第55話 義妹は思い出が欲しい

 異性として求めて欲しい……

 結深にそう言われた俺だったが────俺は今日、今までに無いほどに結深のことを異性として意識している。

 そのため、そんなことは言われるまでもなかった。

 ……そのことを結深に伝えようかどうか迷ったが、結深のためにも今はそれを言葉として伝える時だと判断した俺は、そのことを口にする。


「結深……俺は、そんなことを言われるまでもなく、今日一日を通して結深のことを異性として強く意識している」


 俺がそう伝えると、結深は頷いて嬉しそうに口角を上げながら言った。


「それはわかってるよ……でも、意識してくれるだけじゃなくて、私はお兄ちゃんに異性として求められたいって思ってるの」

「い、異性として求めるって……」


 それはつまり……そういうことなんだろうか。

 俺がその言葉の意味を考えていると、結深が小さく笑って言った。


「お兄ちゃんの考えてることで正解だよ……私、お兄ちゃんにえっちな意味で、異性として求められたいの」

「ゆ、結深……それは────」

「私も、今までのことからいきなり本番のことをするのは良くないって気付いてるから、今すぐ本番をしたいって言ってるわけじゃないの……でも、この旅行でせっかくお兄ちゃんと、異性としても今まででは考えられないぐらいに親密になれたのに、何もしないで終わるのは寂しいなって思って」

「寂しい……か」

「うん……だから、寂しくないように、ちょっとだけ思い出をちょうだい?」


 そう言うと、結深は頬を赤く染めながら、俺の左手に重ねていた自分の右手で俺の左手首を軽く掴むと、それを自分の身に寄せた。

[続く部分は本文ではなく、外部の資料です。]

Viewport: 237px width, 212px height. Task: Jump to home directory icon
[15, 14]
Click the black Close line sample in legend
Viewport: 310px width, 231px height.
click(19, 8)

 そして、その手を自分の胸元の前に持ってくると、結深は俺の左手首から手を離して言葉通り愛する人を求める目で言った。


「お兄ちゃん……触って、くれる?」

「……」


 異性として求められたい、というだけだったら、俺はもしかしたら何もしなかったかもしれない。

 だが……何もしないで終わるのは寂しいと言われ、その寂しさを無くすために思い出が欲しいと結深に言われたら────それに応えたいと思ってしまう。

 俺は、心臓の鼓動を早めながら、ゆっくりと結深の胸元に手を近づけた。

 俺の手が結深の胸元に到達するまで、ほとんど時間はかかならいはずだが、俺にはそれまでの時間がとても長く感じられた。

 ────そして、俺の手は、浴衣越しに結深の胸に触れた。


「お、お兄ちゃん……!」


 結深は嬉しそうにそう言った……ずっとわかっていたことだが、結深の胸はやはりとても大きい。

 浴衣越しに触れただけでも、その大きさや柔らかさが伝わってくる────そして、それが伝わってきた途端、俺の心臓の鼓動は急激に速まった。


「……」


 結深の表情を見てみると、結深はとても嬉しそうに頬を赤く染めていて、愛情の込められた目で俺のことを見ていた。

 ……そうだ。

 こんなことも、出会った時からわかっていたはずだが────結深は、女の子なんだ。

 ……そして、今の結深からは、とても色気なようなものを感じる。

 俺がそんなことを思っていると、結深が今までに無いほどの甘い声で言った。


「お兄ちゃん……触れただけじゃなくて、もっと触っていいんだよ?」

「……あぁ」


 俺は、結深に言われた通りに、今度は触れただけではなくしっかりと触ってみる。

 ……しっかりと触ってみると、弾力なようなものも感じ────


「っ……!」

「ゆ、結深!?」


 結深が艶のある声を上げたので、俺は一度結深の胸から手を離す。

 すると、結深は頬を赤く染めながら言った。


「だ、大丈夫、変な声上げちゃってごめんね……お兄ちゃんに、異性として私の体を触ってもらえるのが嬉しくて……お兄ちゃん、私今日はこの幸せな気持ちのまま、お兄ちゃんと一緒に寝たい……とっても幸せな思い出も、もらえたから……」


 そう言った後、結深は自分の胸元に手を当てて嬉しそうに口を結んだ。


「……そうだな、そうしよう」


 その後、結深と一緒にベッドで横になった俺は、結深に抱きしめられる。

 そして、眠りへ落ちる前に俺は思う────今日、結深とこの旅行に来られてよかったな。

 そんなことを思っていると、俺は結深に抱きしめられたまま眠りへと落ちていた。